● **SOURCE DATA**
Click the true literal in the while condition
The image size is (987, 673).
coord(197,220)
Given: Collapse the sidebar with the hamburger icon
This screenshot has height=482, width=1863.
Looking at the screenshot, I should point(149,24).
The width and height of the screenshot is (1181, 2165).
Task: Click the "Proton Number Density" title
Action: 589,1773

● **WRITTEN INSTRUCTION**
Quote the records above word for word, including every line in each of them.

● **RESULT**
Click the true literal in the while condition
The image size is (987, 673).
coord(197,220)
Given: Collapse the sidebar with the hamburger icon
This screenshot has height=482, width=1863.
Looking at the screenshot, I should point(149,24).
The width and height of the screenshot is (1181, 2165).
Task: Click the "Proton Number Density" title
Action: 589,1773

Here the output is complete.